Difference feminists reject "the big time" as a crude, ugly, and destructive male pursuit. They celebrate the U.S. women's comparative innocence. "In an era when the egos of male athletes are dwarfed only by their paychecks, the World Cup women, minimum wagers by pro-sports standards, reminded the country that sports superstars can be gracious and grateful," coos Newsweek. CNN's Bruce Morton observes approvingly that unlike male athletes, the female players don't "have million dollar contracts or big shoe deals. They actually seem to play because they love their game."
Meanwhile, the World Cup coverage exalts players who focus on their families. Several articles applaud "soccer moms" Carla Overbeck and Joy Fawcett, as well as Hamm's devotion to her Marine husband overseas ("We've sacrificed so much," Hamm told USA Today). Even the World Cup's CEO, Marla Messing, is glowingly profiled for stepping aside to stay home with her kids. She "plans to turn her attention from filling stadiums nationwide to bringing a much smaller crowd together: her family," the Post reports. Now "her most serious ambition is to get reacquainted with her husband ... and daughters."
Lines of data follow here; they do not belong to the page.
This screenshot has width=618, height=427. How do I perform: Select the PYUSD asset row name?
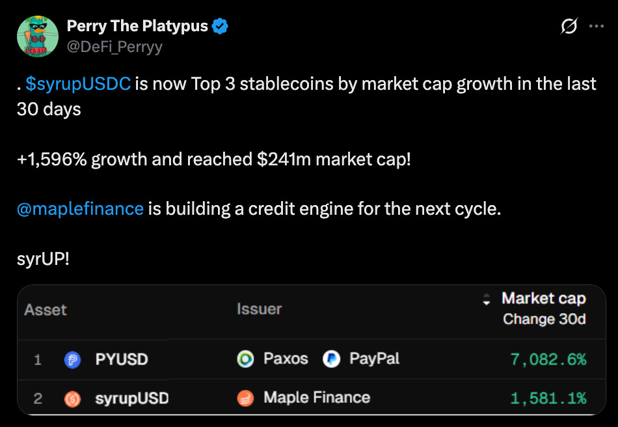click(x=122, y=359)
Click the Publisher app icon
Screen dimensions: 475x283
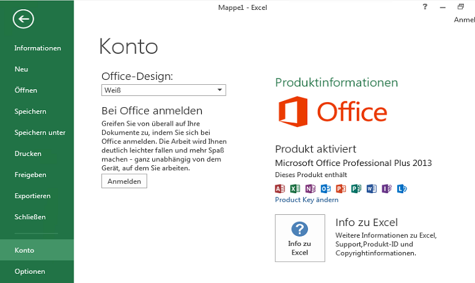(x=356, y=189)
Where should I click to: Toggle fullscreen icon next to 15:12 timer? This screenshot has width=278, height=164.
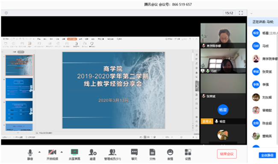241,13
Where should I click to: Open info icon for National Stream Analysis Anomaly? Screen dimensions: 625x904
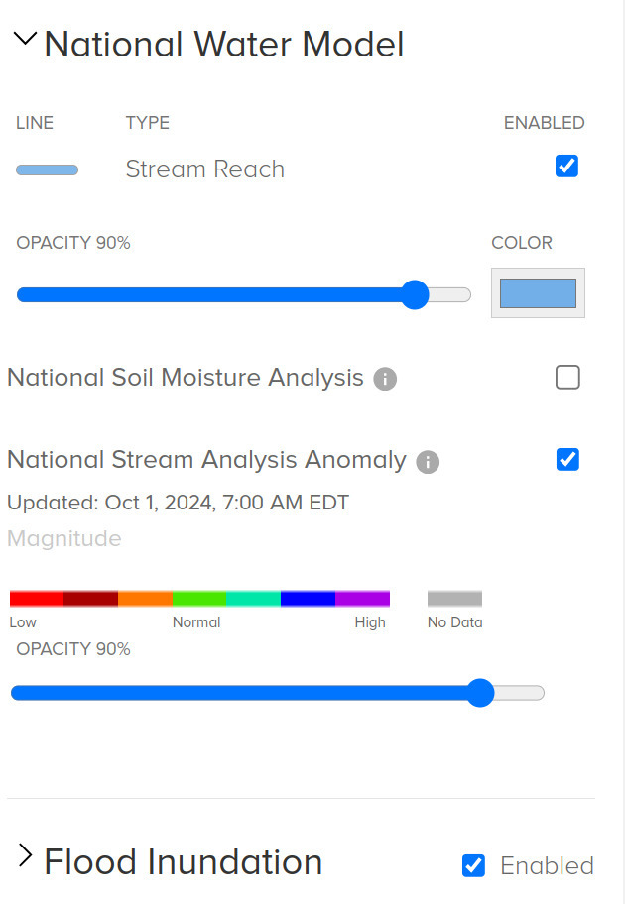tap(428, 462)
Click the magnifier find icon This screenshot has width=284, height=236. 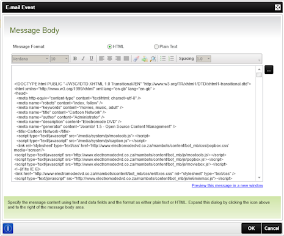[x=153, y=59]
4. Playing dirty. Difference feminists portray women's soccer as more civil and noble than men's soccer. As Vecsey puts it, women eschew "the cynical fouls and flagrant flops of the men." Equality feminists draw a different lesson: The World Cup showed that women can body-slam, curse, and cheat just like men.
Each of these vices has an exemplar on the U.S. team. Akers has been elected to represent body-slamming, with the Post's William Gildea calling her "the Dick Butkus of women's soccer." A 13-year-old boy interviewed by the Los Angeles Times pays her the ultimate adolescent male compliment: "Michelle Akers, she's my thug."
Chastain represents crude language as well as physical immodesty. Before the championship game, she was notorious for defending her Gear spread by observing, "I ran my ass off for this body." After she kicked the winning goal, ABC put a microphone in her face and asked her to tell the nation about Akers. "She's the toughest goddamn player I've ever played with or against," Chastain blurted. Sportswriters chuckle at Chastain's "salty" language and call it "another step" toward gender parity in athletics.
The team's goalie, Briana Scurry, represents cheating. It was she, more than Chastain, who won the game by blocking one Chinese kick in the shootout. Scurry did it by sneaking forward, against the rules, to narrow the shooter's angle before the kick. Far from chastising Scurry, male sportswriters are congratulating her on her "savvy." "Yes, she said later, she knew she was breaking the rules," concludes Bill Plaschke of the Los Angeles Times. "But because the referees didn't call it, it apparently falls under the heading of gamesmanship. 'Everybody does it,' she said. 'It's only cheating if you get caught.' Sports equality indeed."